**Provided material**
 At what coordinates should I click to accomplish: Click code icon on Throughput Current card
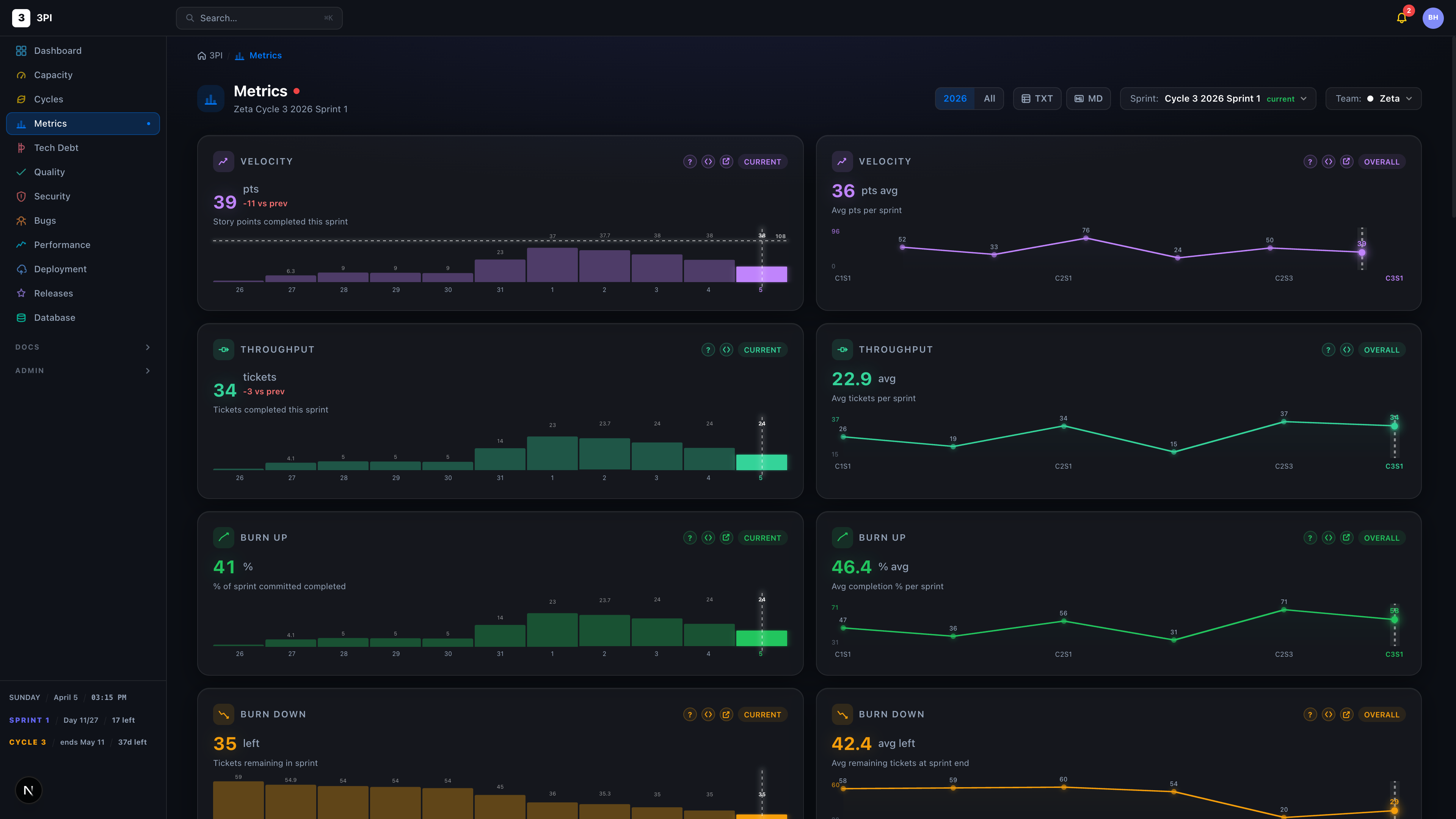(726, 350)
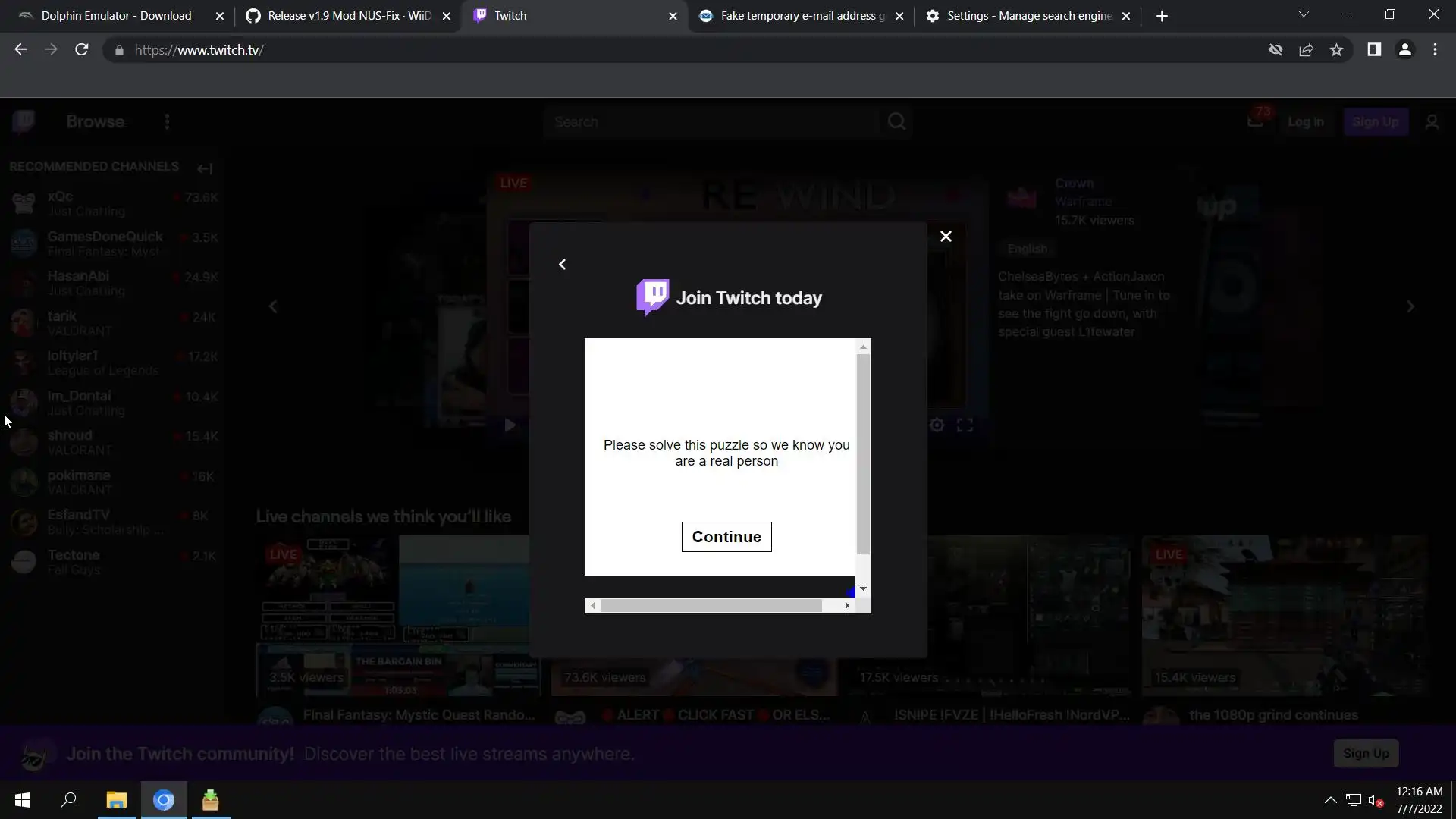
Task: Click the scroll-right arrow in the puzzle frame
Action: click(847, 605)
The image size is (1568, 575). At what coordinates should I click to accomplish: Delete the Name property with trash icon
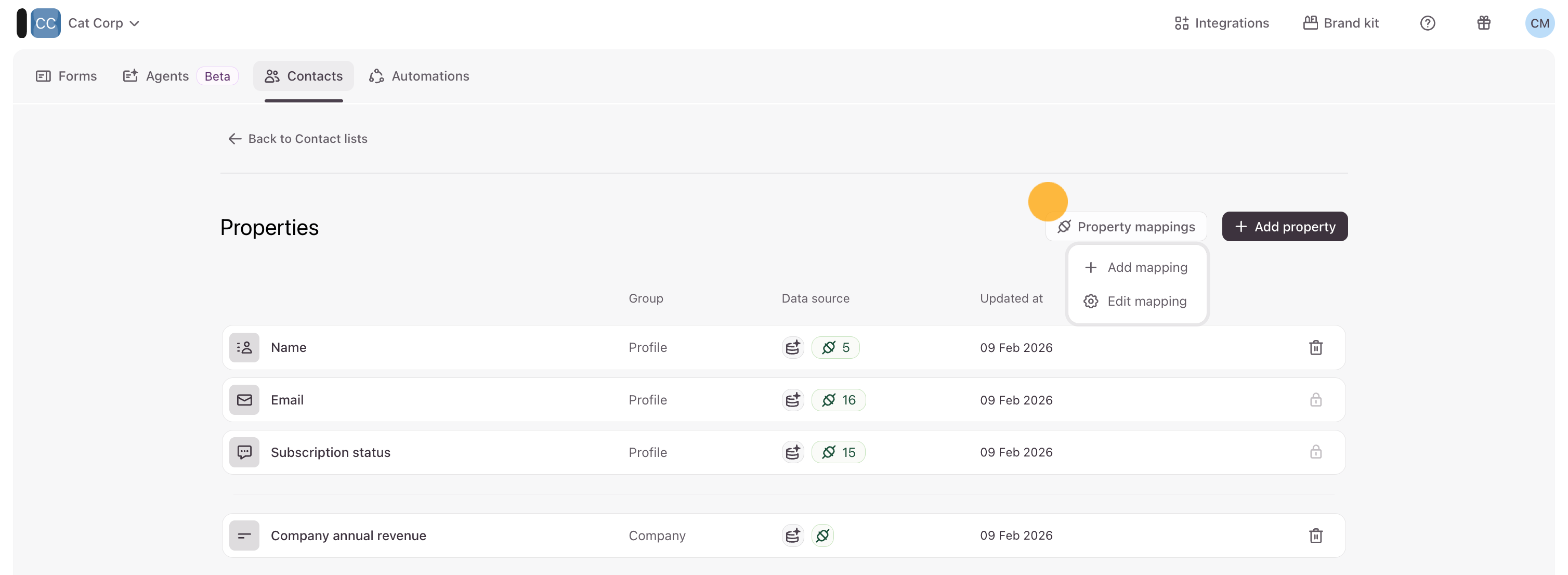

**Requirement**
Reproduce the data word for word; no pictures.

**Answer to the problem**
 At what coordinates should I click to accomplish: Click code icon on Throughput Current card
(726, 350)
Task: Click the scroll-right arrow in the puzzle frame
Action: click(847, 605)
The image size is (1568, 575). At what coordinates should I click to accomplish: Delete the Name property with trash icon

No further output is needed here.